A partial copy is required: transcribe exactly the lines from the one containing "Task: Click the" through the last line below, without any pictures.

· · ·

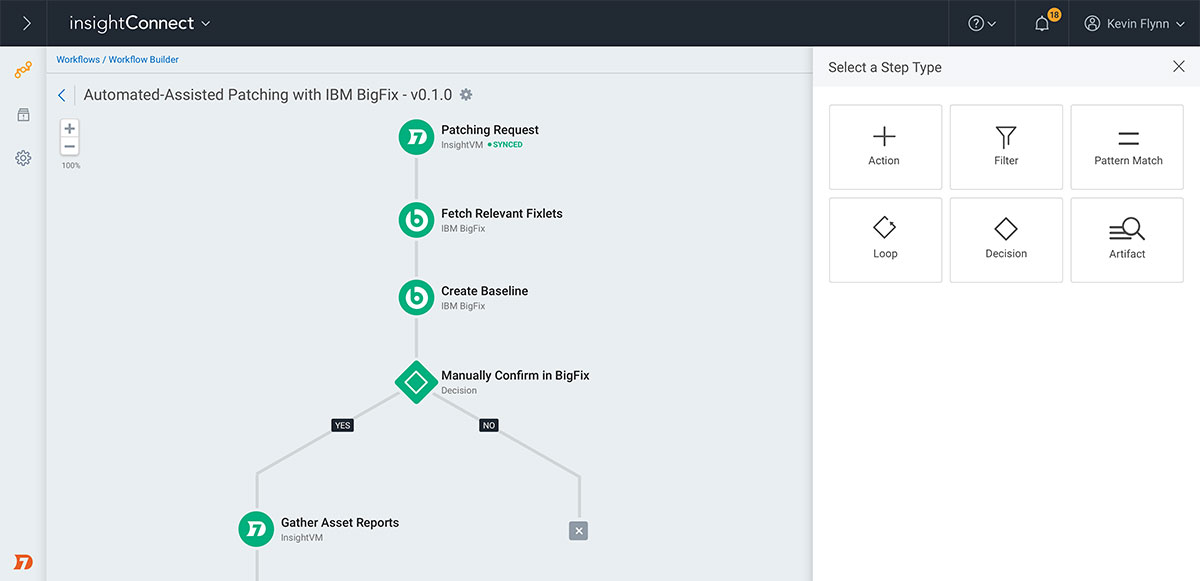Choose the Action step type
Screen dimensions: 1200x581
885,147
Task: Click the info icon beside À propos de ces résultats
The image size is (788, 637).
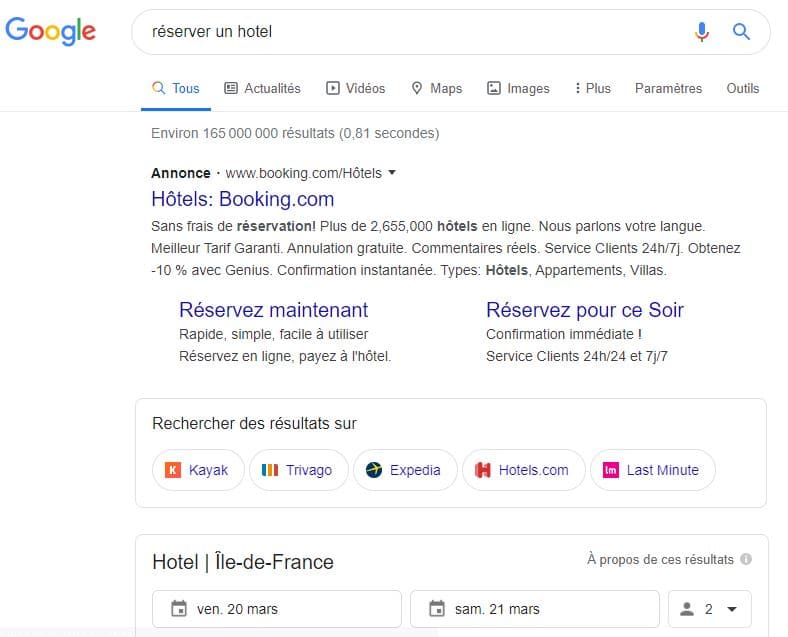Action: [x=746, y=559]

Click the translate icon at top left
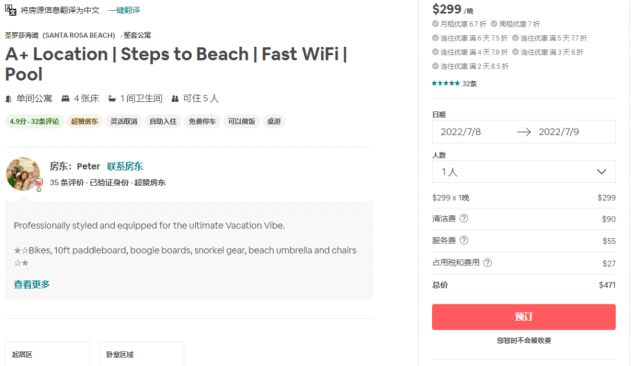coord(10,10)
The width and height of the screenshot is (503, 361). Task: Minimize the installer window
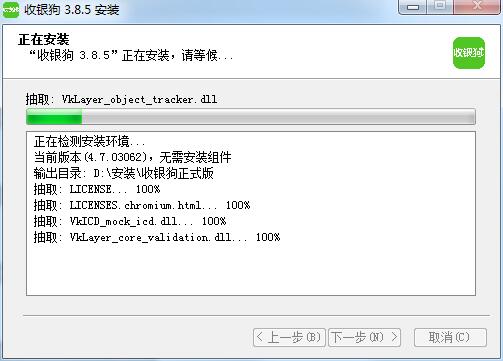click(413, 7)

· · ·

• **Solution for this exercise**
Task: Click the info icon beside À propos de ces résultats
The image size is (788, 637).
Action: [x=746, y=559]

Click the translate icon at top left
coord(10,10)
The width and height of the screenshot is (503, 361). Task: Minimize the installer window
click(413, 7)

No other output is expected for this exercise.